Non ci sono segnalazioni di infezione da coronavirus in Umbria e quindi neanche sul territorio provinciale, ma tenere la guardia alta ed essere pronti ad ogni evenienza è l’imperativo. In prefettura, Claudio Sgaraglia (Il Prefetto) ha presieduto la riunione del Comitato provinciale per l’ordine e la sicurezza pubblica, proprio per parlare della attenzione derivante dalla identificazione del virus 2019 n-CoV, anche in seguito del recente accertamento dei due casi sul territorio italiano.

Gli scenari ipotizzati e ipotizzabili sono tanti, la disamina si è concentrata in particolare su aeroporto, ferrovia, università, istituti scolastici, luoghi di aggregazione e principali mete turistiche.

Prefettura

«Pur rilevando – riporta una nota dell’Ufficio territoriale del Governo di Perugia – che non sussistono, al momento sul territorio fattori di rischio, è stata assicurata da tutte le autorità presenti all’incontro, la massima attenzione e la preventiva predisposizione di tutte le misure e le procedure precauzionali e organizzative necessarie per monitorare costantemente la situazione per intervenire, in caso di eventuali criticità».

Sono illustrati e condivisi i protocolli  operativi Sanitari da attuare in caso di criticità. E’ stato, inoltre, definito un circuito informativo – fra tutte le istituzioni coinvolte -, al fine di assicurare il più tempestivo ed efficace scambio di notizie che dovessero riguardare tali situazioni.

«In considerazione del rilievo mediatico della vicenda – è stato detto in Prefettura -, e in linea con la recentissima direttiva emanata al riguardo dal Capo della Polizia, sono stati intensificati i servizi di prevenzione e controllo del territorio, da svolgere, in forma coordinata anche attraverso la collaborazione della Polizia Locale, grazie all’opera di sensibilizzazione dell’ANCI. Questo  per garantire il pieno rispetto della legalità, alzare i livelli di sicurezza reale e percepita e per scongiurare l’insorgere di forme di conflittualità sociale in danno di obiettivi e interessi della comunità cinese».
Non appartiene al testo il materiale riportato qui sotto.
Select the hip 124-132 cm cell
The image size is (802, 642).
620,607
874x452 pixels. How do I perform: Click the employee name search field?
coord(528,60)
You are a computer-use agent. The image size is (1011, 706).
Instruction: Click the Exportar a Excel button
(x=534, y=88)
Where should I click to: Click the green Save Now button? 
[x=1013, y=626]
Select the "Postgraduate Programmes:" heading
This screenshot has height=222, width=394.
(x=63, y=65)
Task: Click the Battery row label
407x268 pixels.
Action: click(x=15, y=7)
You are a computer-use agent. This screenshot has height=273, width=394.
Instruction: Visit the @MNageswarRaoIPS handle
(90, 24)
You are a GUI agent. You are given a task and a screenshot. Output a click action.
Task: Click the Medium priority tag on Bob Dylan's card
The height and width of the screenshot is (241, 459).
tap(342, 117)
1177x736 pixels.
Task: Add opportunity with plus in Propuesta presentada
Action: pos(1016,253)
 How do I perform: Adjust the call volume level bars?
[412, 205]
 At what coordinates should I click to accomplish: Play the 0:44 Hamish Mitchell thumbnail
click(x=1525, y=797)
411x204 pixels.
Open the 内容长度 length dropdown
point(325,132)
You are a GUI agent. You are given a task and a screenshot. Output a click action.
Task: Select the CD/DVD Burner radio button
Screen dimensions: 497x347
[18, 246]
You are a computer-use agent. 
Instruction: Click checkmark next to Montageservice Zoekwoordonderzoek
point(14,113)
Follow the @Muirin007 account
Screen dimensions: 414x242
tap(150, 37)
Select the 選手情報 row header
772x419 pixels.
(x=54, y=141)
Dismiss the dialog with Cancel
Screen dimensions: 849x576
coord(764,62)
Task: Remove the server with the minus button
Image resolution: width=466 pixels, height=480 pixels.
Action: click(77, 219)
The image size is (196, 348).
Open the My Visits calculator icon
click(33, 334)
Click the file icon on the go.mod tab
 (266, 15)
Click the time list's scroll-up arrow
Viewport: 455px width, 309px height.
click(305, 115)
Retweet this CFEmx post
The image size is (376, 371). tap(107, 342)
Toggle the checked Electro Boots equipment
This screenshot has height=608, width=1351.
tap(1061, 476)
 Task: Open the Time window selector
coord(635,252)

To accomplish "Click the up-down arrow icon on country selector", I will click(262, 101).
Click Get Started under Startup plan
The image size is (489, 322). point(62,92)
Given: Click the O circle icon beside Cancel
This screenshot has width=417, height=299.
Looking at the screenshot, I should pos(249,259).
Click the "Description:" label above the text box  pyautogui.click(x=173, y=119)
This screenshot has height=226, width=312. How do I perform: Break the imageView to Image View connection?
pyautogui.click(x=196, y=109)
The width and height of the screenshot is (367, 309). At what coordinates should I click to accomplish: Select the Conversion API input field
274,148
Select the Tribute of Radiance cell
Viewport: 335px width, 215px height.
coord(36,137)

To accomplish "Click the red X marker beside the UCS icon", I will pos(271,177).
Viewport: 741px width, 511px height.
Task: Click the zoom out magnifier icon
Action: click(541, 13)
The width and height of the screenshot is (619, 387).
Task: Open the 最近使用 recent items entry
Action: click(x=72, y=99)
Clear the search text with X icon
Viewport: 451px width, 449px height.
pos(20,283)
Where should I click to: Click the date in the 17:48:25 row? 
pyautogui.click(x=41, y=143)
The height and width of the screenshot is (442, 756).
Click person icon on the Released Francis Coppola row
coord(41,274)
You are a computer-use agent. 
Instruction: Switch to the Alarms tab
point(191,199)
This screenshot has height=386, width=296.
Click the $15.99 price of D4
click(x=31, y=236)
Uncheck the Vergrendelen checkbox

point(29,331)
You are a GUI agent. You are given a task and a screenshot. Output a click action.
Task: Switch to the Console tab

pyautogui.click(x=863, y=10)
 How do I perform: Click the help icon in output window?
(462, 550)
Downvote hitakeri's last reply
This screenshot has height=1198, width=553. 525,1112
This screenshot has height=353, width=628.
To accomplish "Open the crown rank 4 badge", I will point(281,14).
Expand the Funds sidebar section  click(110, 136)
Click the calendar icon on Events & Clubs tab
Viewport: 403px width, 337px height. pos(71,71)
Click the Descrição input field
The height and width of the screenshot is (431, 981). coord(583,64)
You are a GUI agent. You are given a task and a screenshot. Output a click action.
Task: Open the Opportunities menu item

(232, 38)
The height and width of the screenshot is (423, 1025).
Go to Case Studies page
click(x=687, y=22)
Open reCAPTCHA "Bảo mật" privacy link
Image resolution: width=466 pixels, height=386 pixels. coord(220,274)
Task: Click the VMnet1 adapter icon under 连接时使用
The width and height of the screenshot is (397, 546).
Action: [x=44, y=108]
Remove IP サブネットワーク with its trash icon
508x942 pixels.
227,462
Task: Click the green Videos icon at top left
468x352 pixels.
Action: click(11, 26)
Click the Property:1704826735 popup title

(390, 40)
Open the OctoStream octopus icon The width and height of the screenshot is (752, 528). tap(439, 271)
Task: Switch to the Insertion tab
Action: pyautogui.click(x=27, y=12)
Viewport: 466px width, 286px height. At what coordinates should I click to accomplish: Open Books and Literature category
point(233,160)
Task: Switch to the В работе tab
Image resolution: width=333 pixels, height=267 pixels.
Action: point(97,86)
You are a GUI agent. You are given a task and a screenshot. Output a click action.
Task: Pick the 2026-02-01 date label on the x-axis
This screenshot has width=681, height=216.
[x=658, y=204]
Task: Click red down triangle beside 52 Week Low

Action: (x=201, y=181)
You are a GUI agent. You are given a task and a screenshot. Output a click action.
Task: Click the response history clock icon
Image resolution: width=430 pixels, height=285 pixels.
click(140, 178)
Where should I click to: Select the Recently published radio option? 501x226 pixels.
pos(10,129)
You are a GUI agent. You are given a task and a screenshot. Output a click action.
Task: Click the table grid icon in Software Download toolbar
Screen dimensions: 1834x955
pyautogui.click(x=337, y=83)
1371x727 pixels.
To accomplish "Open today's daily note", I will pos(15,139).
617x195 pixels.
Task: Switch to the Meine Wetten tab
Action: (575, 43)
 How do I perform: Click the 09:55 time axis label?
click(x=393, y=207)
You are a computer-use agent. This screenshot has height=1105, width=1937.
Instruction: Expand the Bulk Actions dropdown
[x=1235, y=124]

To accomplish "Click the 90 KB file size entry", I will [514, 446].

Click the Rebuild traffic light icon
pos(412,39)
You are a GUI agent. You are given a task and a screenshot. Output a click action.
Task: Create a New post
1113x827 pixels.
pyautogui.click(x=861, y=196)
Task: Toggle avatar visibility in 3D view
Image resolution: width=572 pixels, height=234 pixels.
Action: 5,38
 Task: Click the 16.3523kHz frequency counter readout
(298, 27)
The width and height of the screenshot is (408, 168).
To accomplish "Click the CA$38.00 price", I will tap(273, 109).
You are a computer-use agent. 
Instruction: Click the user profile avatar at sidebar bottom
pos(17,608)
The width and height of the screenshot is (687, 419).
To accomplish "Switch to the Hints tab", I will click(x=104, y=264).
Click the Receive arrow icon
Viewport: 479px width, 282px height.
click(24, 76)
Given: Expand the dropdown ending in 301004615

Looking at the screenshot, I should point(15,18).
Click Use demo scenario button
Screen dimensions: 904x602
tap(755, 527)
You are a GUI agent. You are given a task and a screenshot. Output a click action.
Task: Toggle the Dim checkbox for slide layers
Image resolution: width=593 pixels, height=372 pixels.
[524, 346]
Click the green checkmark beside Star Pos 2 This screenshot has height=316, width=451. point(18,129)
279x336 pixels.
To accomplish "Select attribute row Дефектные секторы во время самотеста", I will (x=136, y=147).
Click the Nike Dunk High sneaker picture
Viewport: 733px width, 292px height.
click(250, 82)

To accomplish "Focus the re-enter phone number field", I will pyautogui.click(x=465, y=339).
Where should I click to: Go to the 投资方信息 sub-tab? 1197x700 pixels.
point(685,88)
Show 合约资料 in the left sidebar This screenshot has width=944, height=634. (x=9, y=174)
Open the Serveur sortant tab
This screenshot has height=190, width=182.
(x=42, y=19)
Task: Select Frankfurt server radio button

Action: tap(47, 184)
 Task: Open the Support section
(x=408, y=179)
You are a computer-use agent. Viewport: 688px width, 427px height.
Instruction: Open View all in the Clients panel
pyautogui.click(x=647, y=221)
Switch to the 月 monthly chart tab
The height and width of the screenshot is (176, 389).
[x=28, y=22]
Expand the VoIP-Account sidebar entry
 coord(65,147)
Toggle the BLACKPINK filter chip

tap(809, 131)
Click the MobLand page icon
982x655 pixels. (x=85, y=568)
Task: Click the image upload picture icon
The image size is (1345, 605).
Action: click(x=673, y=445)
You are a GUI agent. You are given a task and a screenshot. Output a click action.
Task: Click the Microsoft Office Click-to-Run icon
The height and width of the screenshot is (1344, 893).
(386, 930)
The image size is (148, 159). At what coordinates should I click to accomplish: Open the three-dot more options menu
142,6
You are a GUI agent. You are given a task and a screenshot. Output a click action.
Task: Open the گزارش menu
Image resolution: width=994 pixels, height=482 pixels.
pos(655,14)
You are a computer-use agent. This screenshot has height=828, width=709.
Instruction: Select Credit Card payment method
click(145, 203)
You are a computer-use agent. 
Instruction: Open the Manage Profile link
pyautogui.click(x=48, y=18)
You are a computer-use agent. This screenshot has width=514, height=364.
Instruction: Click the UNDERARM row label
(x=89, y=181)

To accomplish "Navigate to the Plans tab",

All’incontro hanno preso parte, oltre ai vertici provinciali delle Forze di Polizia, e della Polizia Ferroviaria, l’Assessore Regionale alla Salute e alle Politiche Sociali, Luca Coletto, il Direttore Regionale alla Salute, Claudio Dario,il Vice Sindaco, Gianluca Tuteri, e l’Assessore Comunale di Perugia, Luca Merli, il Commissario Straordinario dell’Ospedale “Santa Maria della Misericordia, Antonio Onnis, il Dirigente Scolastico Regionale, Antonella Iunti,il Magnifico Rettore dell’Università per Stranieri, Giuliana Grego Bolli, il delegato del Rettore dell’Università degli Studi di Perugia,Mario Tosti, dirigentidella USL Umbria 1, della USL Umbria 2,dell’ENAC e della Società di gestione dell’Aeroporto “San Francesco di Assisi” di Perugia.